_WORK TO BE COMPLETED:_
For every line in the data below, check for the word "computer", then state how many lines have it. Answer with the number only.

_MATERIAL SUPPLIED:_

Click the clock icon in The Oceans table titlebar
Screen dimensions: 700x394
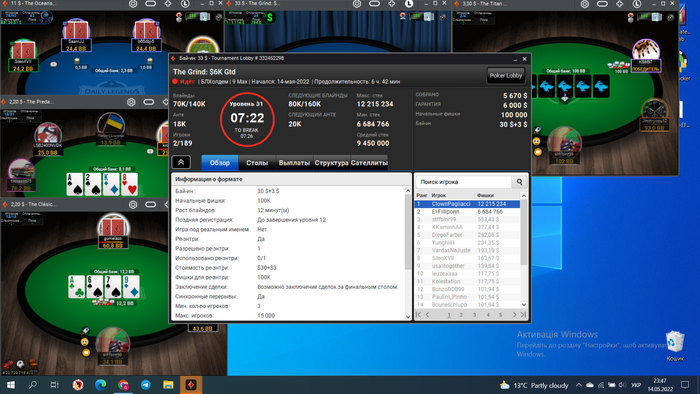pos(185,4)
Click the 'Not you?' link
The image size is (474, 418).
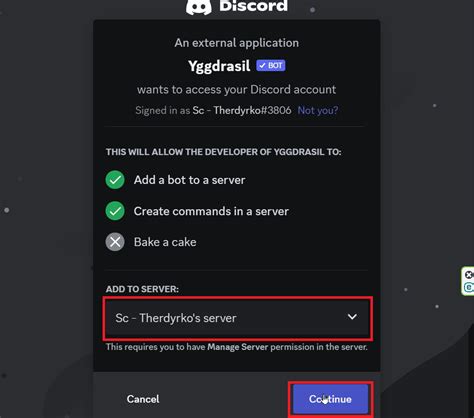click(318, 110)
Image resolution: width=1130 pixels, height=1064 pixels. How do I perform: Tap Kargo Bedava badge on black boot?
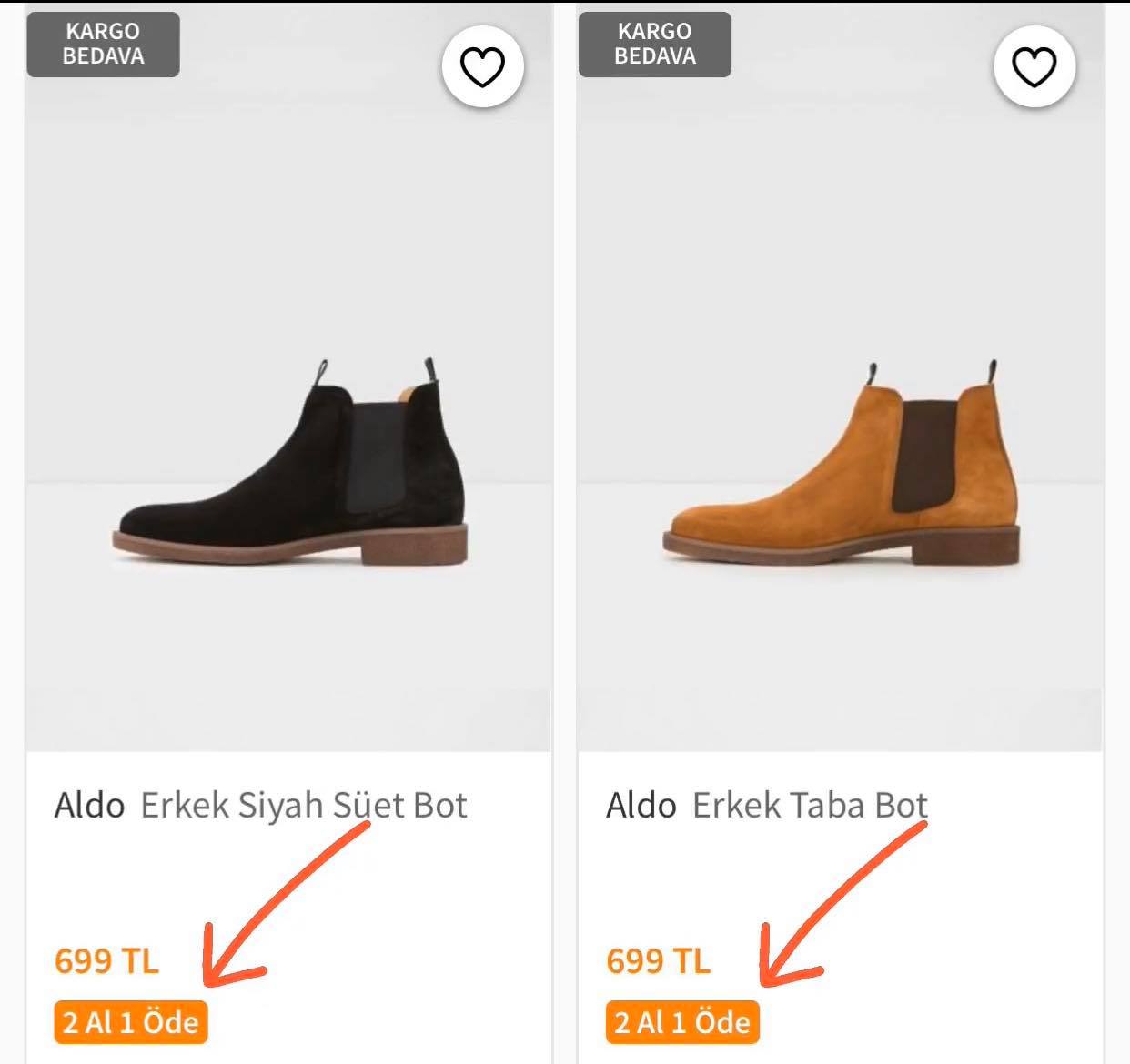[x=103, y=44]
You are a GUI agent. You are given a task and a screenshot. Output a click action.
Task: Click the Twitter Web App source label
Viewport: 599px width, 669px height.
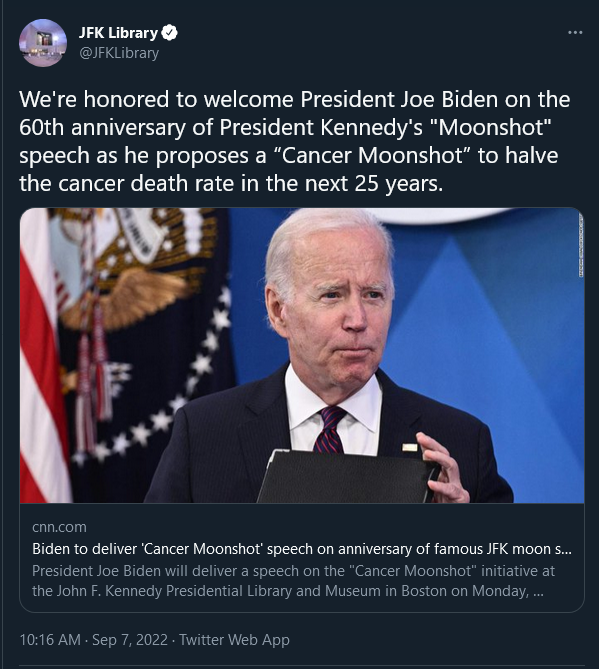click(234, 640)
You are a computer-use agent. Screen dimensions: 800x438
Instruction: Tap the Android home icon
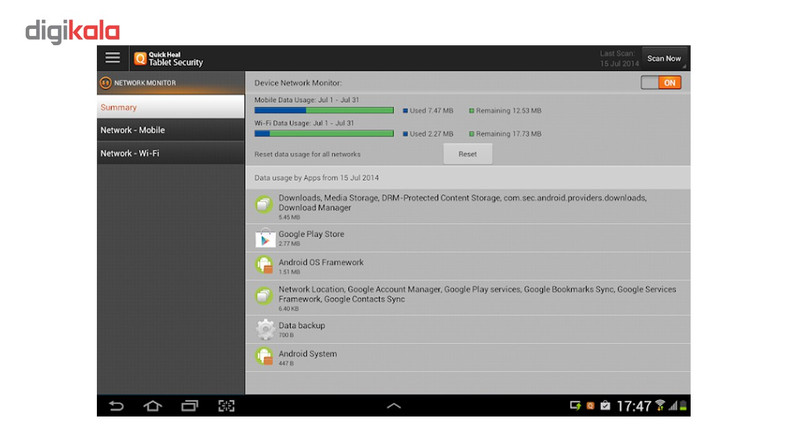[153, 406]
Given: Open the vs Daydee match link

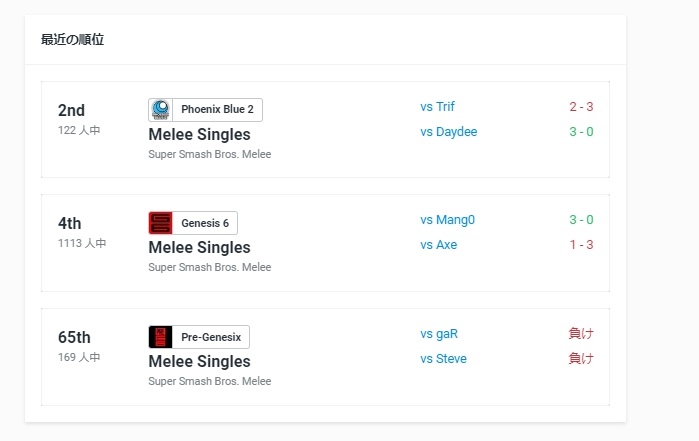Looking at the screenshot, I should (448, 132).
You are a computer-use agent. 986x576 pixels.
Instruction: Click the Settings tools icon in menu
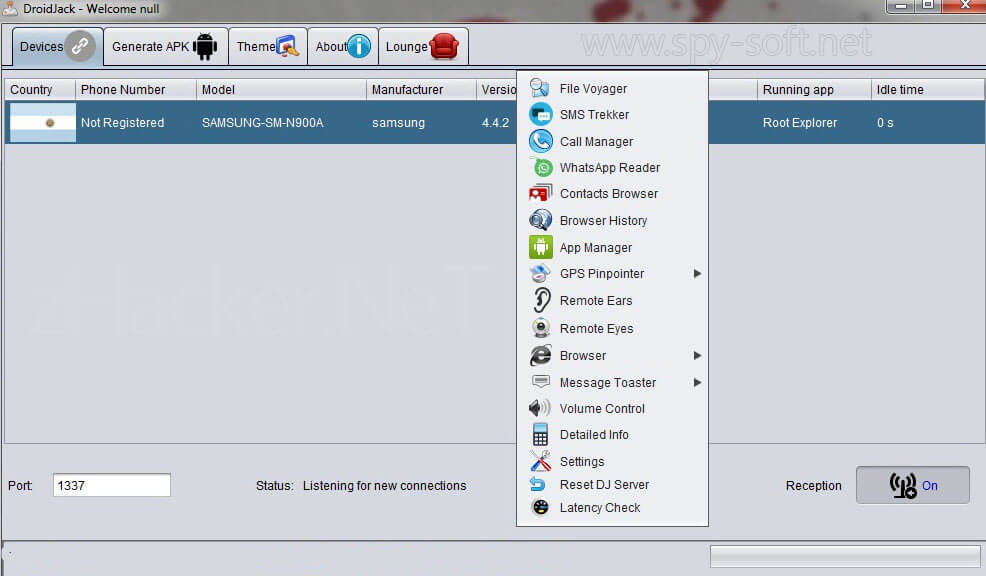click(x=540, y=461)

--

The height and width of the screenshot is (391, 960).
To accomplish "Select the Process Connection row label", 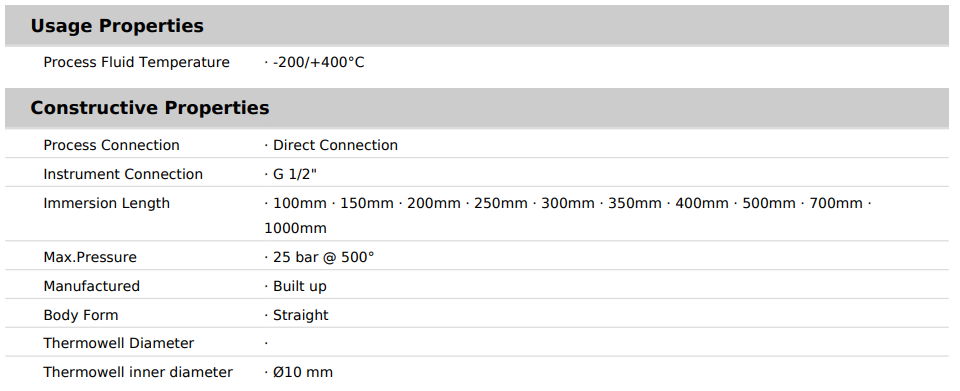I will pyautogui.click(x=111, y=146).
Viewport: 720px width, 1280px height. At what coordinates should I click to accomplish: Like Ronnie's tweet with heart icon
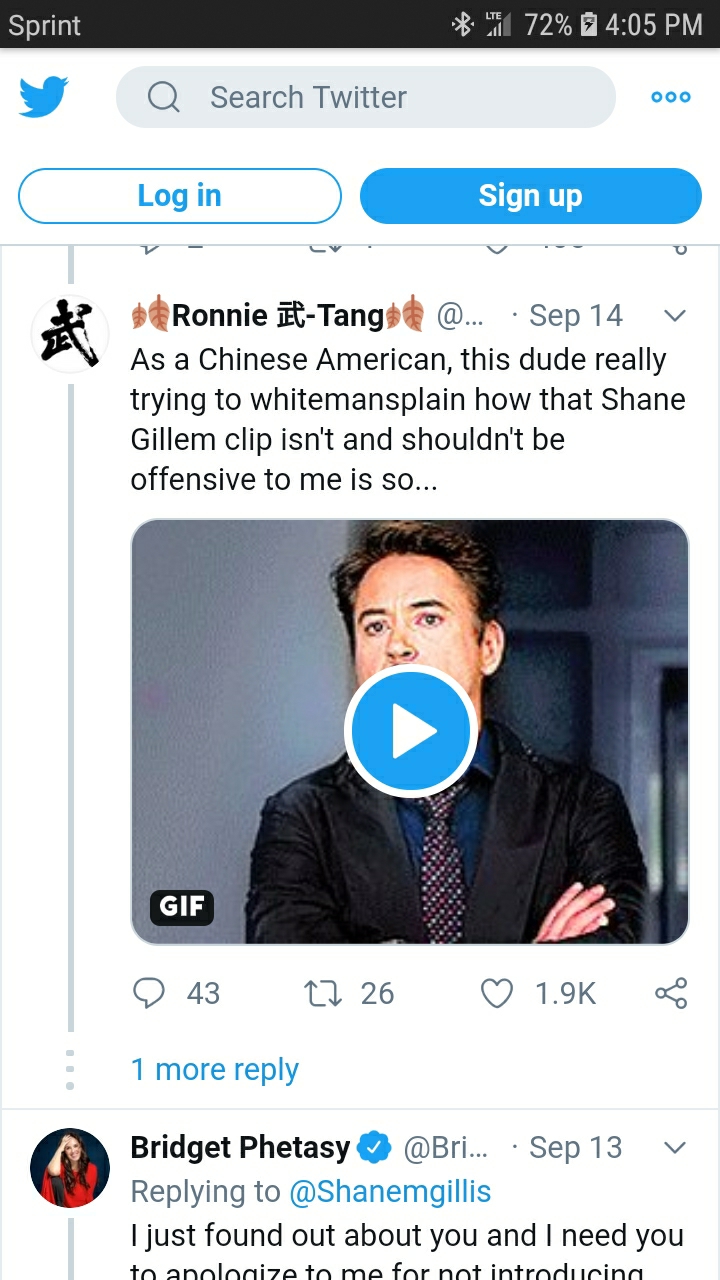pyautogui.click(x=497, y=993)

...

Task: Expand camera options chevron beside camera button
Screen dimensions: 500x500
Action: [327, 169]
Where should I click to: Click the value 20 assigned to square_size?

_RESPONSE TO THE TASK:_
2